HOW TO COMPLETE THIS TASK:
Below is a listing from which only part is wanted; return exactly the lines from the one with "This screenshot has height=664, width=700." up to and including the one with "Select the 7357.5".

[[ GIVEN RECORDS, beginning ]]

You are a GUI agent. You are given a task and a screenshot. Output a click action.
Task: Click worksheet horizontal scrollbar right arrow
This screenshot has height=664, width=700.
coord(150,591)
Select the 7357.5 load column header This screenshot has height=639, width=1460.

[[ GIVEN RECORDS, end ]]
[[ GIVEN RECORDS, beginning ]]

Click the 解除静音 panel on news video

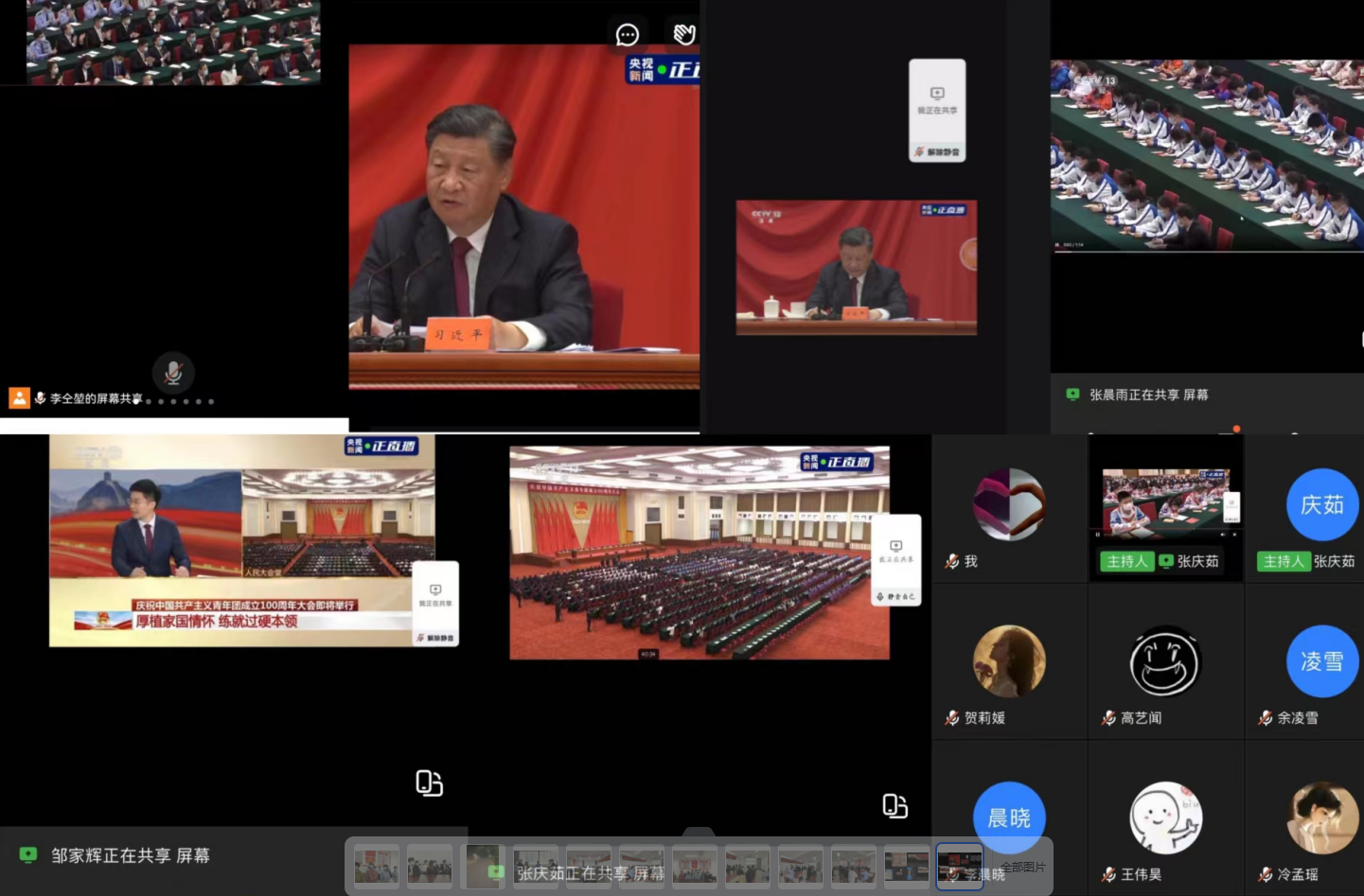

[[ GIVEN RECORDS, end ]]

REPLY TO THE EXERCISE:
This screenshot has height=664, width=700.
coord(150,591)
Select the 7357.5 load column header This screenshot has height=639, width=1460.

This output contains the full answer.